Phase 5 PR-2: Vocabulary<CapcoScheme> impl + FOUO regression guards by bashandbone · Pull Request #143 · marquetools/marque

bashandbone · 2026-04-25T13:57:07Z

Summary

Implements impl Vocabulary<CapcoScheme> for CapcoScheme (T084) — composes the per-CVE-file and per-token tables emitted in PR-1 (marque_ism::generated::vocabulary) into the marque_scheme::Vocabulary<S> trait surface (Authority, OwnerProducer, PointOfContact, Deprecation, portion/banner forms, TokenMetadataFull<TokenId>).
Adds FOUO regression guards (T075/T076) to keep the deprecated FOUO → CUI migration entry from being silently re-introduced and to verify FOUO remains an active dissem control end-to-end.
Adds zero-allocation regression test (T077) gated behind a new count-allocs feature on marque-capco, mirroring the existing harness in marque-core/tests/alloc_budget.rs.
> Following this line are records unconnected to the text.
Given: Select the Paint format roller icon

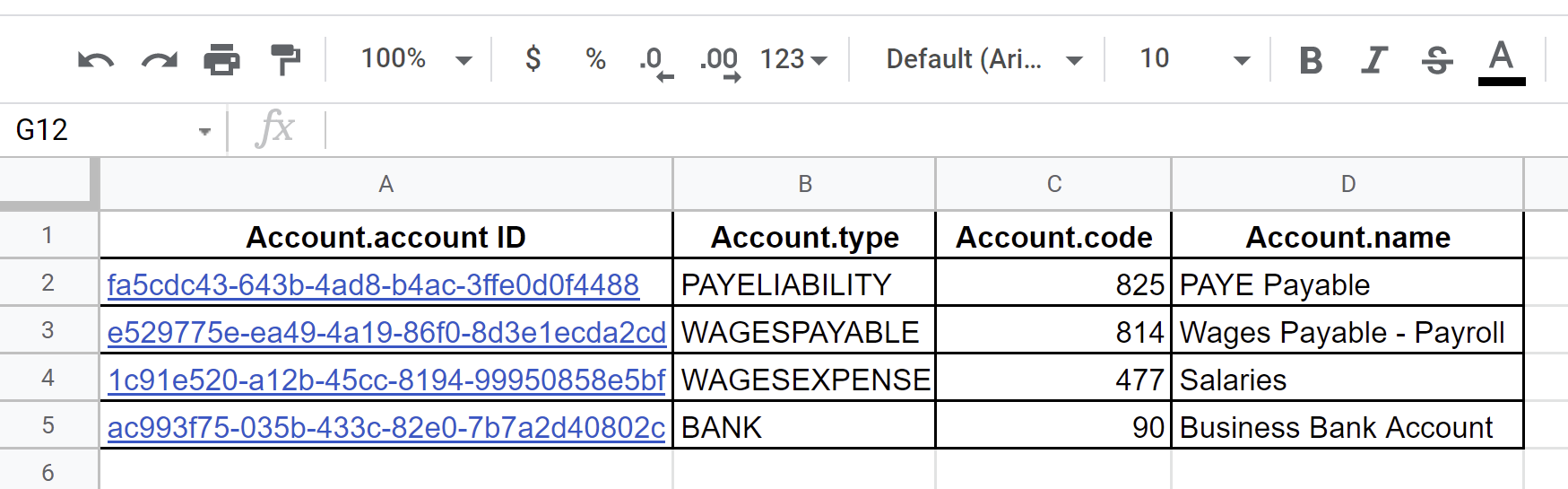Looking at the screenshot, I should click(285, 60).
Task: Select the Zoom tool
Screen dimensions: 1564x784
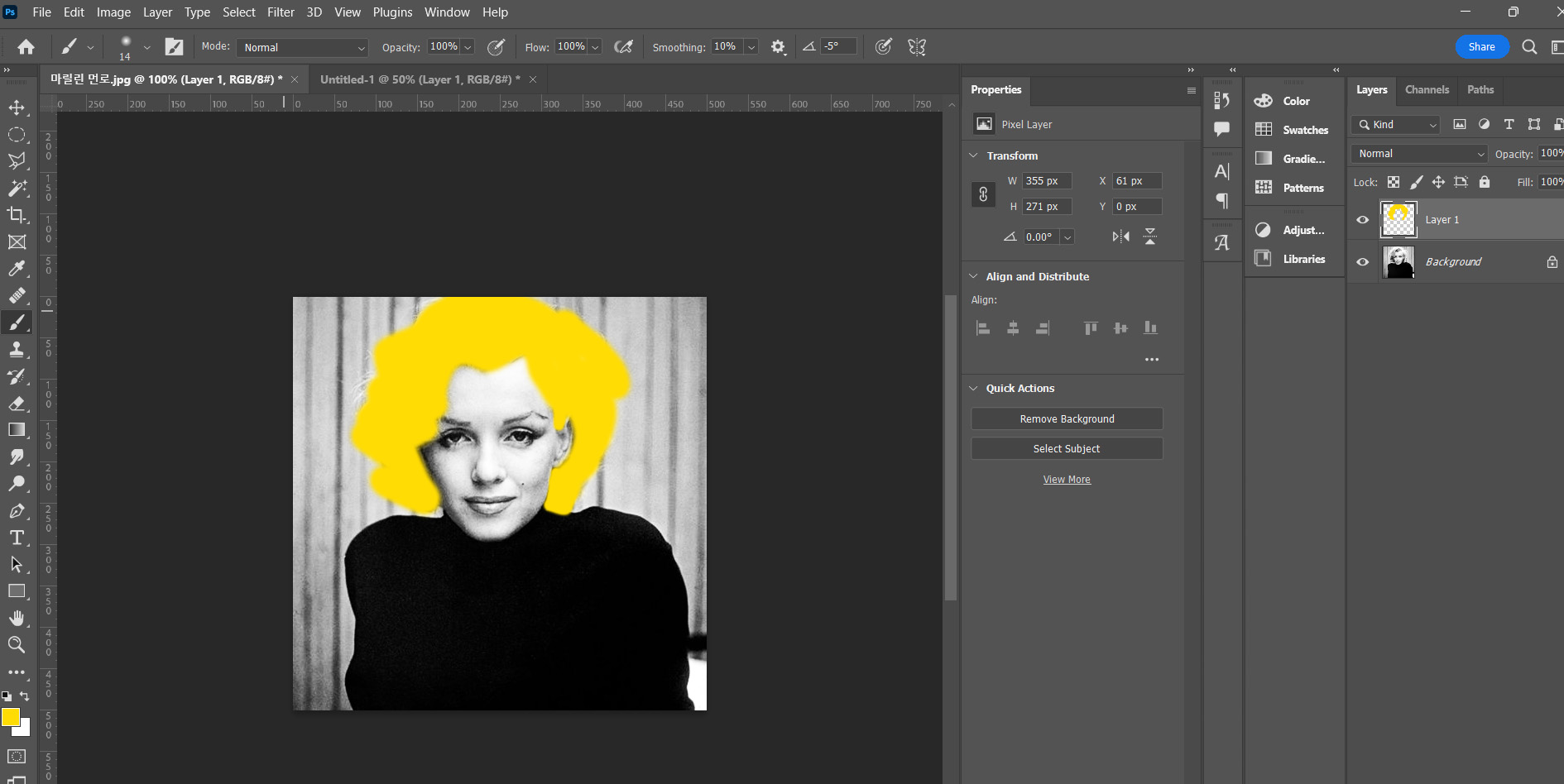Action: pyautogui.click(x=17, y=645)
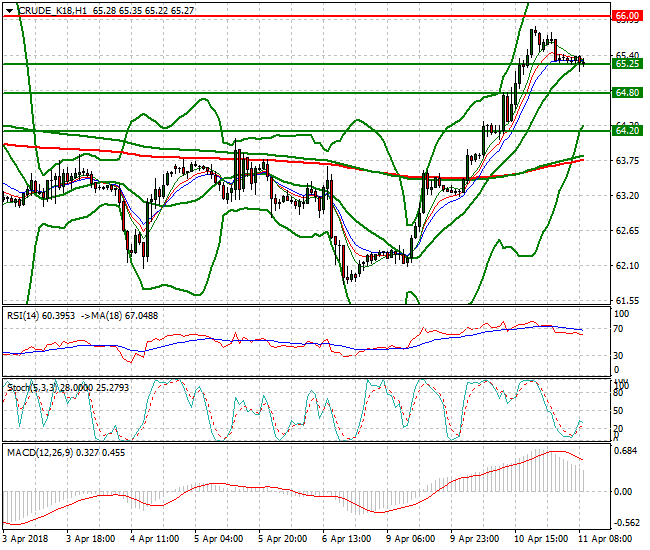Image resolution: width=650 pixels, height=550 pixels.
Task: Click the RSI(14) indicator label
Action: (25, 313)
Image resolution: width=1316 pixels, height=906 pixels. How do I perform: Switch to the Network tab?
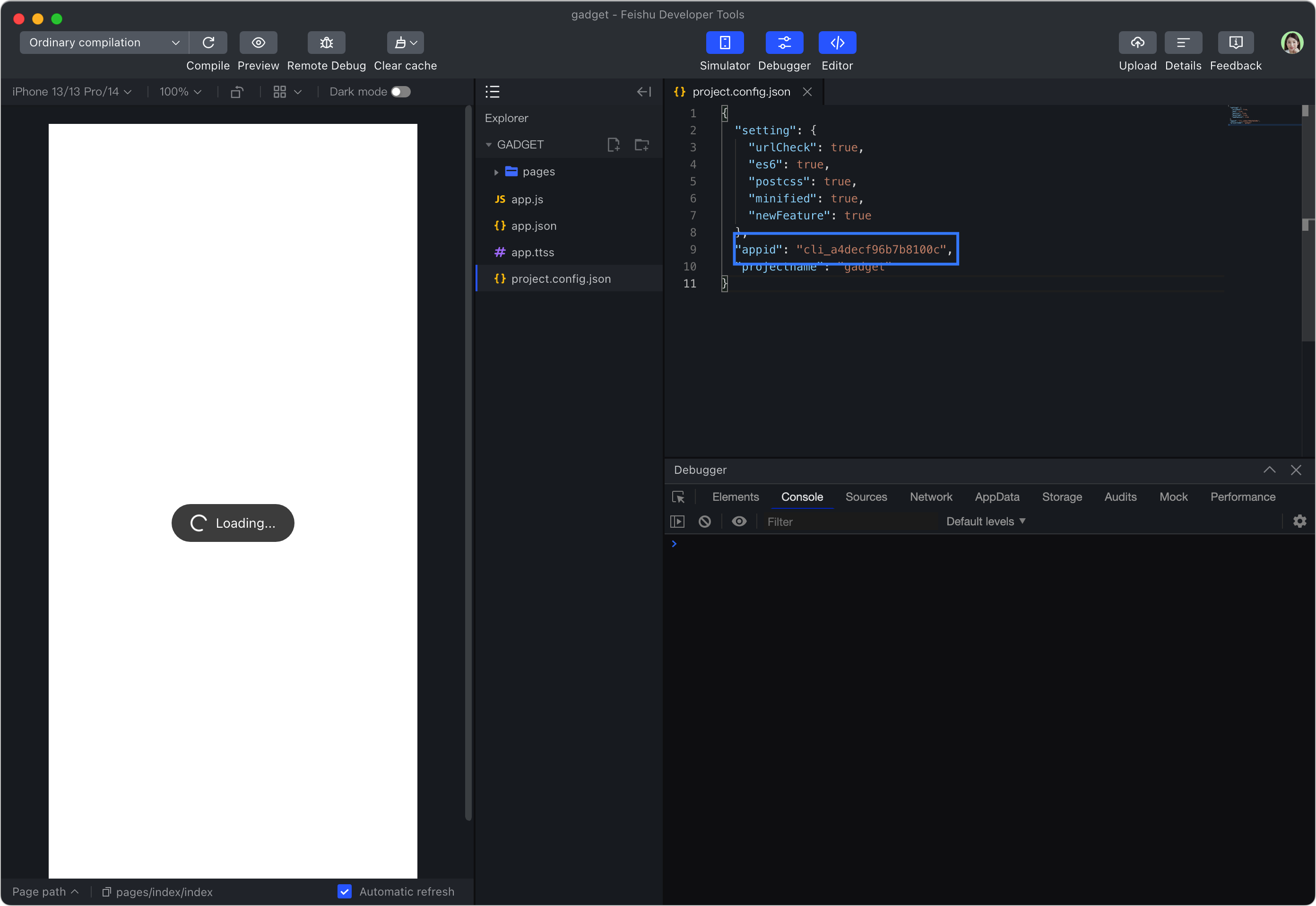coord(931,497)
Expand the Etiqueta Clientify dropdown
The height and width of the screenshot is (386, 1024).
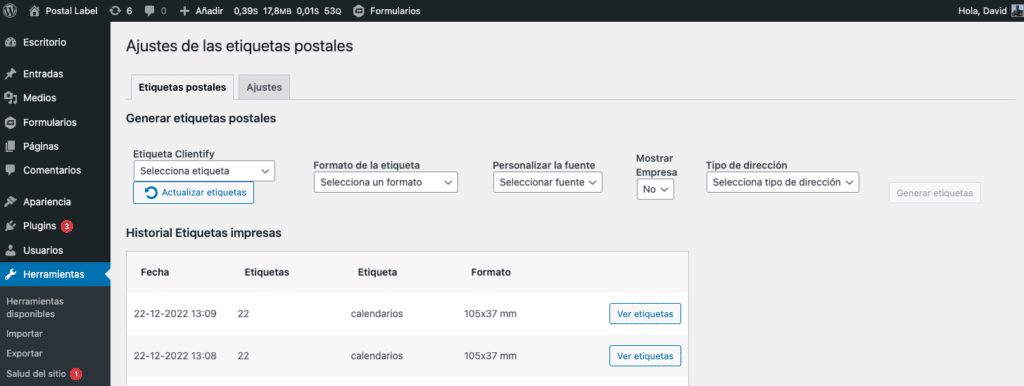(204, 171)
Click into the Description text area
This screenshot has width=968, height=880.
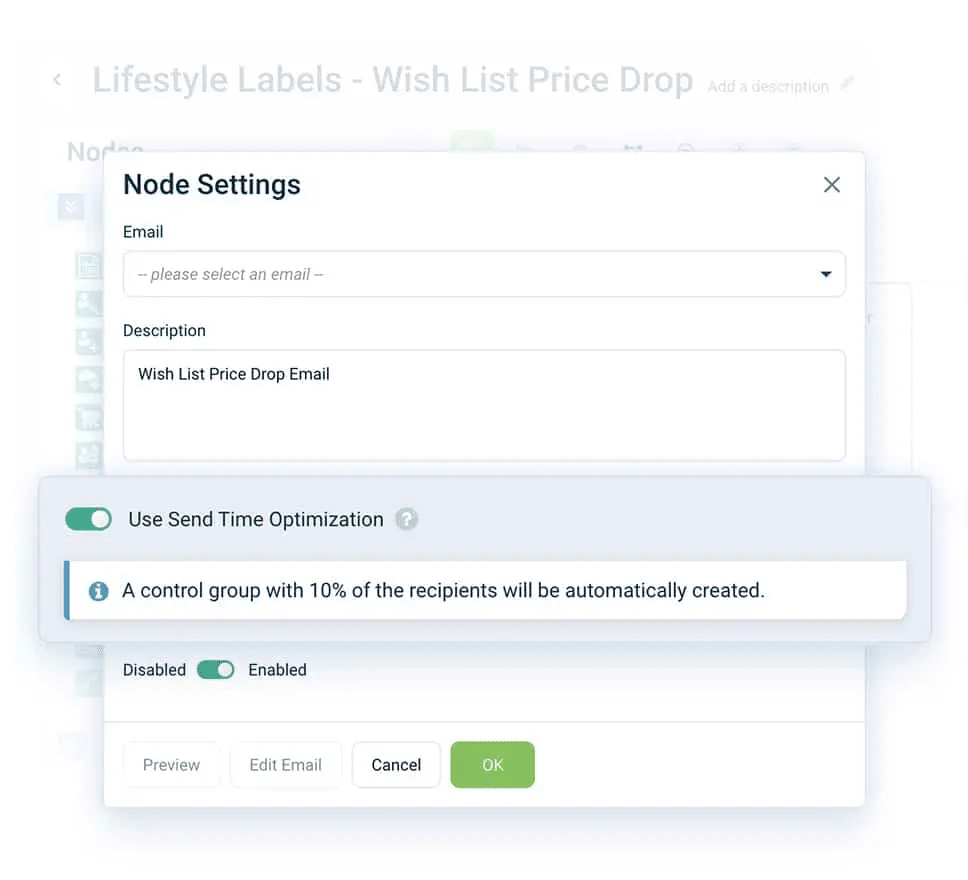(484, 406)
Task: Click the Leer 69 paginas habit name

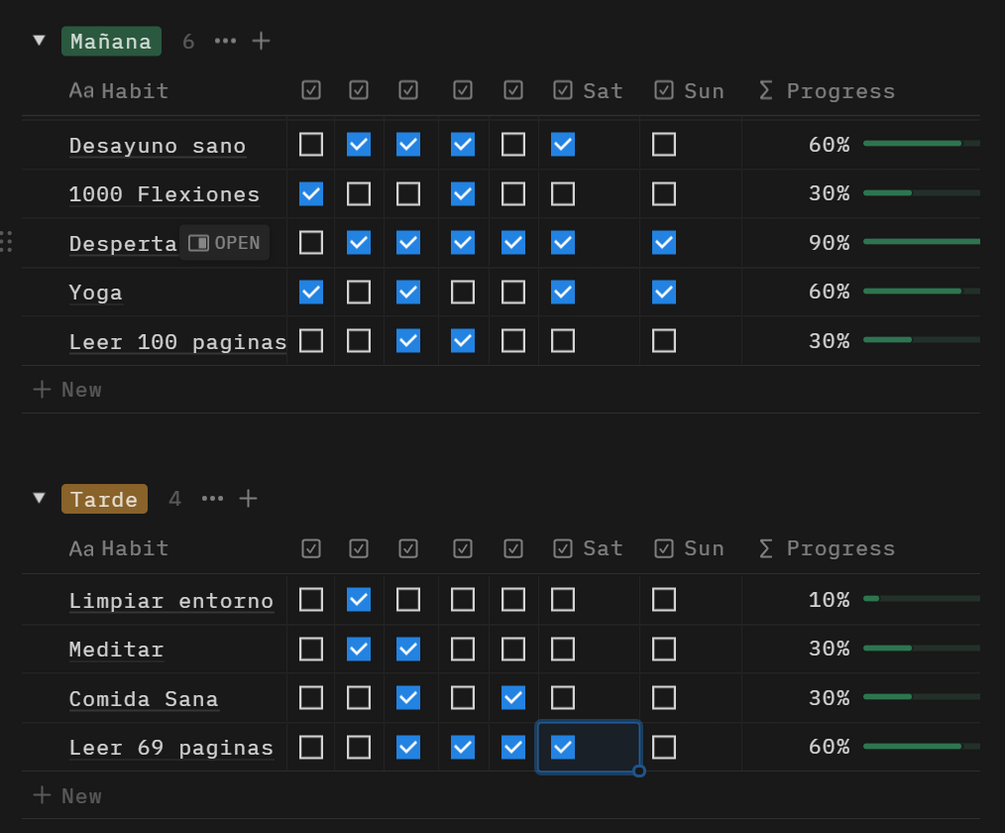Action: point(171,747)
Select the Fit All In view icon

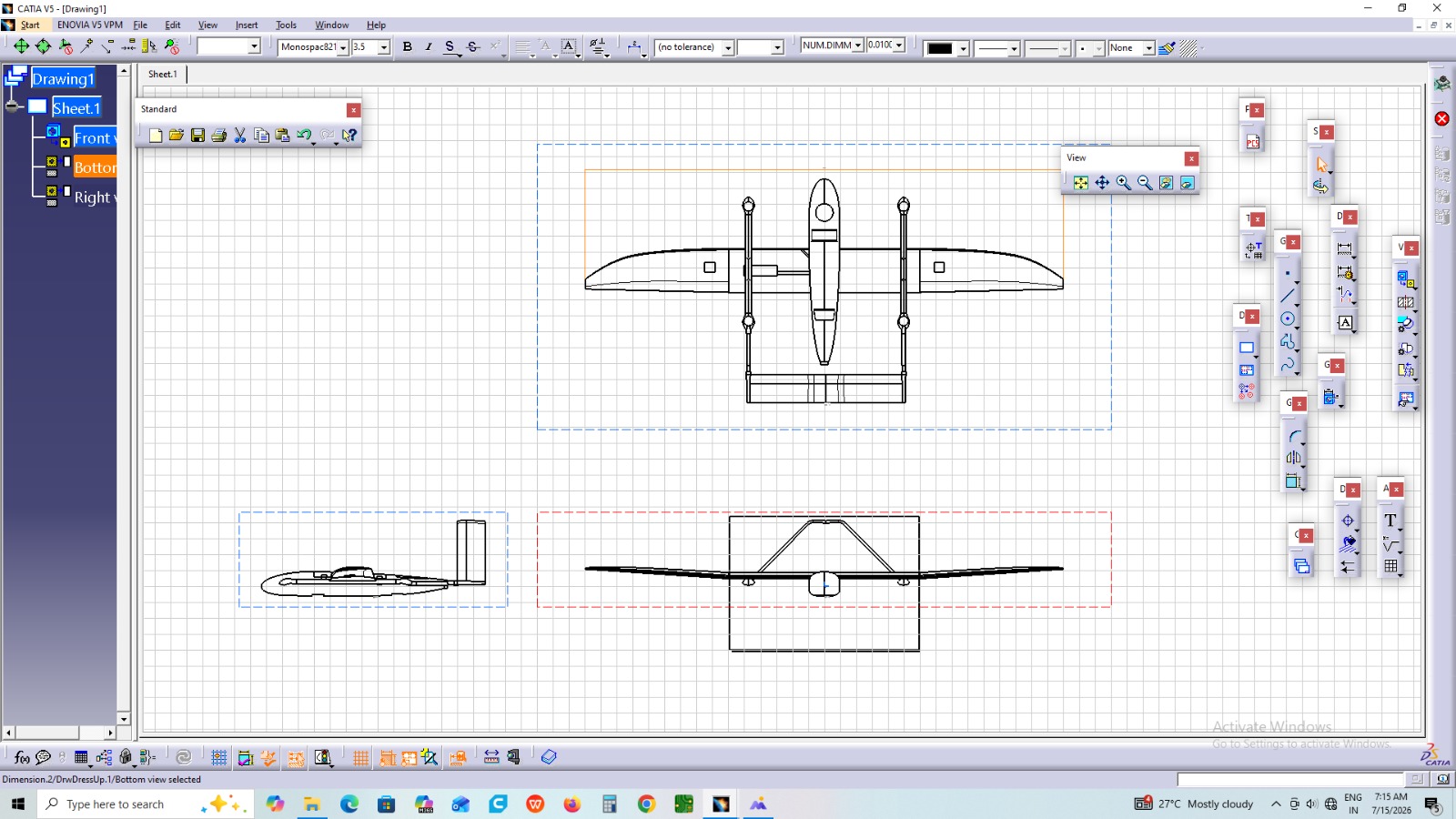(1080, 183)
Per Constitution VII, the trait impl lives in marque-capco (the convergence crate that depends on both marque-ism and marque-scheme), not in marque-ism.

Token coverage

CapcoScheme::Token = TokenId is opaque; the active set today is the ~14 hand-assigned sentinels in crates/capco/src/scheme.rs. This PR maps the 10 sentinels with a corresponding canonical CVE value (NF, RD, FRD, TFNI, RD-CNWDI, UCNI, HCS, R, ND, XD) into the generated tables.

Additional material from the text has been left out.